----- MATERIAL TO PROCESS

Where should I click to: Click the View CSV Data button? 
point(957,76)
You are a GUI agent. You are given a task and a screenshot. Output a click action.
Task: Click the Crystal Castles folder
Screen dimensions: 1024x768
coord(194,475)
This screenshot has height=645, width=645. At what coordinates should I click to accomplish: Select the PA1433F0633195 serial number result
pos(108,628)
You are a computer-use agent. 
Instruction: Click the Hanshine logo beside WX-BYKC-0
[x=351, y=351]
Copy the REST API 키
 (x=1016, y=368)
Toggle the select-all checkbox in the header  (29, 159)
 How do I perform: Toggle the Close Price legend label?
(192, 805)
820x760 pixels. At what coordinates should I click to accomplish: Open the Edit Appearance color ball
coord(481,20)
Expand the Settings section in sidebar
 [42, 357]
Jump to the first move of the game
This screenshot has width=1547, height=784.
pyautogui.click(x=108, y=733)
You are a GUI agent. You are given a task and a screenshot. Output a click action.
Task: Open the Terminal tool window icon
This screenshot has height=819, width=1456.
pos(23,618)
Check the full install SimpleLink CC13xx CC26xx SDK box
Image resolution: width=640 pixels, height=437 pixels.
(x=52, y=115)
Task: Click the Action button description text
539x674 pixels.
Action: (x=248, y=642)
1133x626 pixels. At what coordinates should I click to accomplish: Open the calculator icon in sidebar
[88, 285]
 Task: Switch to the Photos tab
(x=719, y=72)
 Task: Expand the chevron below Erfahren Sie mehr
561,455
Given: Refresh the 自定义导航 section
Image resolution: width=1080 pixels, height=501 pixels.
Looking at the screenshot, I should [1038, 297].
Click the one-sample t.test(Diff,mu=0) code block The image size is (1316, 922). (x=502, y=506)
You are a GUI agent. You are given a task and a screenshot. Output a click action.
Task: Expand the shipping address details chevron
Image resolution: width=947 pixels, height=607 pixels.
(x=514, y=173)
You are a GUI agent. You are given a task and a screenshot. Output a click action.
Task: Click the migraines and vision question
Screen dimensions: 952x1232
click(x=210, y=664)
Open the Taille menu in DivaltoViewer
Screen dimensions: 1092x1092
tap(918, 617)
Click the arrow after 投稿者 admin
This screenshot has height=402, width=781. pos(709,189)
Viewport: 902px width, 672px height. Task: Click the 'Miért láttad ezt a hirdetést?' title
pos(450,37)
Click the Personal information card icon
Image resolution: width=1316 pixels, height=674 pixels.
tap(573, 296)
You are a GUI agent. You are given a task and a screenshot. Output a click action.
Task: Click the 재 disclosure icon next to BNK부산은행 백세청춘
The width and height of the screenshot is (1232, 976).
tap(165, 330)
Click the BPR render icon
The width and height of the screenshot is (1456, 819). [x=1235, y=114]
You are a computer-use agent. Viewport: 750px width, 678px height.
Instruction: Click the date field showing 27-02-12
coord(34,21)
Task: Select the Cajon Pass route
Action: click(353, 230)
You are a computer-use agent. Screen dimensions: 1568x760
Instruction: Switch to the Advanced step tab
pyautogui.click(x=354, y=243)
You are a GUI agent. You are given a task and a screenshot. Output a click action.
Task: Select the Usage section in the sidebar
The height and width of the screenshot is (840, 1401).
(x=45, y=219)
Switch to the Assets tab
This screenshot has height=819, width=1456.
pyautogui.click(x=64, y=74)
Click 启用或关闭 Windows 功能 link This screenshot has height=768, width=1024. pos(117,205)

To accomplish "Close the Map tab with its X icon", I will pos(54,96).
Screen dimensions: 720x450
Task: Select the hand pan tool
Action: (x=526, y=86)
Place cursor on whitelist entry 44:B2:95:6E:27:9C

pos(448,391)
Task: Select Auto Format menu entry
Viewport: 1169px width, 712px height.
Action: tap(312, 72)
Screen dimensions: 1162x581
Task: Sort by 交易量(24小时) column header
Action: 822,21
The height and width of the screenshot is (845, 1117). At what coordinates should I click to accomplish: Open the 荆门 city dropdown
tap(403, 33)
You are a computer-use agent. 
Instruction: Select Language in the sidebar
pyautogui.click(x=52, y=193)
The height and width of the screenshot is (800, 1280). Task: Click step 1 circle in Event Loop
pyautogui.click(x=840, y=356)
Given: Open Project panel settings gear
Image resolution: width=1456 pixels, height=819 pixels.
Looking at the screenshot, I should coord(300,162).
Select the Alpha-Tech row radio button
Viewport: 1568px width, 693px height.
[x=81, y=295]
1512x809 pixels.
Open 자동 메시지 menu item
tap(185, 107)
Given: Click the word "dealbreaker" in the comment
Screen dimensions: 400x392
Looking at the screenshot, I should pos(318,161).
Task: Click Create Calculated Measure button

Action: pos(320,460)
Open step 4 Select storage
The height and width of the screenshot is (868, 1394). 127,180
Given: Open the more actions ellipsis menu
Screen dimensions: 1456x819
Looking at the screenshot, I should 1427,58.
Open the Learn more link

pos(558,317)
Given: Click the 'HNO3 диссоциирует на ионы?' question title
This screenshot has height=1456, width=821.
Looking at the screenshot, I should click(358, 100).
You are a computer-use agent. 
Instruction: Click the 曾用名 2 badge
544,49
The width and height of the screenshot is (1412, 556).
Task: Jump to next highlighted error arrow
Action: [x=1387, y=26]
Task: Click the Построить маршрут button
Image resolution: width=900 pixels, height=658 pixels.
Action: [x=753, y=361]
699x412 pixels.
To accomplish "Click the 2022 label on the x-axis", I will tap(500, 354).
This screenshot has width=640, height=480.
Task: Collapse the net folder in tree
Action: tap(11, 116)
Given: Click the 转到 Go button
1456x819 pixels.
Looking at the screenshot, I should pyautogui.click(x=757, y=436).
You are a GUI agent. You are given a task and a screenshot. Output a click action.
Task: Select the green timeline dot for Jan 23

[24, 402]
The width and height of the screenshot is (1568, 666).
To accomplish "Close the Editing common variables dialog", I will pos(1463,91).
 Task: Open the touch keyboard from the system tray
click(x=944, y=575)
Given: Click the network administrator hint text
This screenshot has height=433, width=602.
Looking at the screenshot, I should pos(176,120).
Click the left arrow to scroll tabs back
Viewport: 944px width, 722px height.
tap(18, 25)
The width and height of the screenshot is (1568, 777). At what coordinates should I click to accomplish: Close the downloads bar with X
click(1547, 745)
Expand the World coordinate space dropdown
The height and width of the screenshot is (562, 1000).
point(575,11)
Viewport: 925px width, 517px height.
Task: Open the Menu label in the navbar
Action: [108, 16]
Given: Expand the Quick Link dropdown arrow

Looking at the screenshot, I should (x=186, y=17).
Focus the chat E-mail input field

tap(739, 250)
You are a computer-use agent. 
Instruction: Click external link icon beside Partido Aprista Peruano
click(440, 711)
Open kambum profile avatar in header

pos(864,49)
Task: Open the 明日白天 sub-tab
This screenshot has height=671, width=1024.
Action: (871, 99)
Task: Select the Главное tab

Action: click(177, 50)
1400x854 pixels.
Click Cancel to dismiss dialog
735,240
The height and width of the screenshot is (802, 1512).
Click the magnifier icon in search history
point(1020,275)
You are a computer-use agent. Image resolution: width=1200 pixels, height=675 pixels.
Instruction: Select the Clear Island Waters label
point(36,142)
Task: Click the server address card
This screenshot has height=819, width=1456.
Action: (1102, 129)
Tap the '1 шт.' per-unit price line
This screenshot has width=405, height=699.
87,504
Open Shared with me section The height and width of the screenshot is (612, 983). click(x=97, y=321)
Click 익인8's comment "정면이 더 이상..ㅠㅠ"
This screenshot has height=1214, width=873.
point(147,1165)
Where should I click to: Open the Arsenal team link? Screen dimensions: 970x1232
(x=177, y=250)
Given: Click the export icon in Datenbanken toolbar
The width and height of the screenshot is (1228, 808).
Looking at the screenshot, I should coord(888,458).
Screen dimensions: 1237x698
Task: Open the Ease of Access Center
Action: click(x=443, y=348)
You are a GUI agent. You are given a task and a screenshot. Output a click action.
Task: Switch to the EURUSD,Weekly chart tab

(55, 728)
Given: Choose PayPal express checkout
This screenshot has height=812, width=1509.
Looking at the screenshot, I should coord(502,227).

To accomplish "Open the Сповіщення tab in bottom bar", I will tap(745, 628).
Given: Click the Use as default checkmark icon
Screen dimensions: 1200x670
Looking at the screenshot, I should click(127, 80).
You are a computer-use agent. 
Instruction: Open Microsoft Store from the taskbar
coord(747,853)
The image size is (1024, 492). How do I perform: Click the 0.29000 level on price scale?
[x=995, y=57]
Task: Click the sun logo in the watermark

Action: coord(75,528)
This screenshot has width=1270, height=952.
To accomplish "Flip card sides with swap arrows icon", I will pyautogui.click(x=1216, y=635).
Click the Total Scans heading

----------

### TASK TO CARRY OUT
Could you reproduce verbatim the records from the very beginning through the line containing "coord(481,20)", including that line?

### FINAL RESULT
Where should I click to: Click the View CSV Data button? 
point(957,76)
You are a GUI agent. You are given a task and a screenshot. Output a click action.
Task: Click the Crystal Castles folder
Screen dimensions: 1024x768
coord(194,475)
This screenshot has height=645, width=645. At what coordinates should I click to accomplish: Select the PA1433F0633195 serial number result
pos(108,628)
You are a computer-use agent. 
Instruction: Click the Hanshine logo beside WX-BYKC-0
[x=351, y=351]
Copy the REST API 키
 (x=1016, y=368)
Toggle the select-all checkbox in the header  (29, 159)
 How do I perform: Toggle the Close Price legend label?
(192, 805)
820x760 pixels. At what coordinates should I click to accomplish: Open the Edit Appearance color ball
coord(481,20)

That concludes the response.